----- Exercise material

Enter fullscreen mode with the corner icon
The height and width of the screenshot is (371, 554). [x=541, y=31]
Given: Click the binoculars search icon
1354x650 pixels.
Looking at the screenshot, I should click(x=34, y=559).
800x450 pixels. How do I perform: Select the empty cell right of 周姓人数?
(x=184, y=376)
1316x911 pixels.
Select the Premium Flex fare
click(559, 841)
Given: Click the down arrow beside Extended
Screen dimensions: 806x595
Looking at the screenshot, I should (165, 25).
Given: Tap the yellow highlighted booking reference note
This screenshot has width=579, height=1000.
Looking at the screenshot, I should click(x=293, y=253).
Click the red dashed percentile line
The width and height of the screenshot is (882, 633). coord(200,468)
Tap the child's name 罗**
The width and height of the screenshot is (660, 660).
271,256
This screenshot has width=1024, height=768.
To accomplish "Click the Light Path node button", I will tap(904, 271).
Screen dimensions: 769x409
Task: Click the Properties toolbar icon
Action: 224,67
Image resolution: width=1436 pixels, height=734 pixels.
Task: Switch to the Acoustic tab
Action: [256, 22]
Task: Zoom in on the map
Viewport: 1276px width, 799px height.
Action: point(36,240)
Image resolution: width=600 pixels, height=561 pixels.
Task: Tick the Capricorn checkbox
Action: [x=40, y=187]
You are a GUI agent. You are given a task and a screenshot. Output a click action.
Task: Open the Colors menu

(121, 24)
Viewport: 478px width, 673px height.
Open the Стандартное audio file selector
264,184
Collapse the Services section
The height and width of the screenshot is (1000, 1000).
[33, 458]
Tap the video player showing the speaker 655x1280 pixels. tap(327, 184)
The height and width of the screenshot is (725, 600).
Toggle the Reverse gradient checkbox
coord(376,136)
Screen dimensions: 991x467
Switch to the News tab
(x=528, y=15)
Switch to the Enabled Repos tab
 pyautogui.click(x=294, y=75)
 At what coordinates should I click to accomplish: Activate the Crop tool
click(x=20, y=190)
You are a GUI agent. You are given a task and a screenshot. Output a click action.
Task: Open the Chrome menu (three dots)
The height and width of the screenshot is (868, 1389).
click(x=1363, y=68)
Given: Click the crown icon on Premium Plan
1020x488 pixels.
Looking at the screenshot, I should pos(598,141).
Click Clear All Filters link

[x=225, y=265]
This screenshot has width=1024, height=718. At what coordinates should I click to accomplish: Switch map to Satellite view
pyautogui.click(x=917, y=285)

----------

_Exercise aim_.
Write the material out again in full, leaving no line out.

_Written answer_.
Enter fullscreen mode with the corner icon
The height and width of the screenshot is (371, 554). [x=541, y=31]
Given: Click the binoculars search icon
1354x650 pixels.
Looking at the screenshot, I should click(x=34, y=559).
800x450 pixels. How do I perform: Select the empty cell right of 周姓人数?
(x=184, y=376)
1316x911 pixels.
Select the Premium Flex fare
click(559, 841)
Given: Click the down arrow beside Extended
Screen dimensions: 806x595
Looking at the screenshot, I should (165, 25).
Given: Tap the yellow highlighted booking reference note
This screenshot has width=579, height=1000.
Looking at the screenshot, I should click(x=293, y=253).
Click the red dashed percentile line
The width and height of the screenshot is (882, 633). coord(200,468)
Tap the child's name 罗**
The width and height of the screenshot is (660, 660).
271,256
This screenshot has width=1024, height=768.
To accomplish "Click the Light Path node button", I will tap(904, 271).
Screen dimensions: 769x409
Task: Click the Properties toolbar icon
Action: 224,67
Image resolution: width=1436 pixels, height=734 pixels.
Task: Switch to the Acoustic tab
Action: [256, 22]
Task: Zoom in on the map
Viewport: 1276px width, 799px height.
Action: point(36,240)
Image resolution: width=600 pixels, height=561 pixels.
Task: Tick the Capricorn checkbox
Action: [x=40, y=187]
You are a GUI agent. You are given a task and a screenshot. Output a click action.
Task: Open the Colors menu

(121, 24)
Viewport: 478px width, 673px height.
Open the Стандартное audio file selector
264,184
Collapse the Services section
The height and width of the screenshot is (1000, 1000).
[33, 458]
Tap the video player showing the speaker 655x1280 pixels. tap(327, 184)
The height and width of the screenshot is (725, 600).
Toggle the Reverse gradient checkbox
coord(376,136)
Screen dimensions: 991x467
Switch to the News tab
(x=528, y=15)
Switch to the Enabled Repos tab
 pyautogui.click(x=294, y=75)
 At what coordinates should I click to accomplish: Activate the Crop tool
click(x=20, y=190)
You are a GUI agent. You are given a task and a screenshot. Output a click action.
Task: Open the Chrome menu (three dots)
The height and width of the screenshot is (868, 1389).
click(x=1363, y=68)
Given: Click the crown icon on Premium Plan
1020x488 pixels.
Looking at the screenshot, I should pos(598,141).
Click Clear All Filters link

[x=225, y=265]
This screenshot has width=1024, height=718. At what coordinates should I click to accomplish: Switch map to Satellite view
pyautogui.click(x=917, y=285)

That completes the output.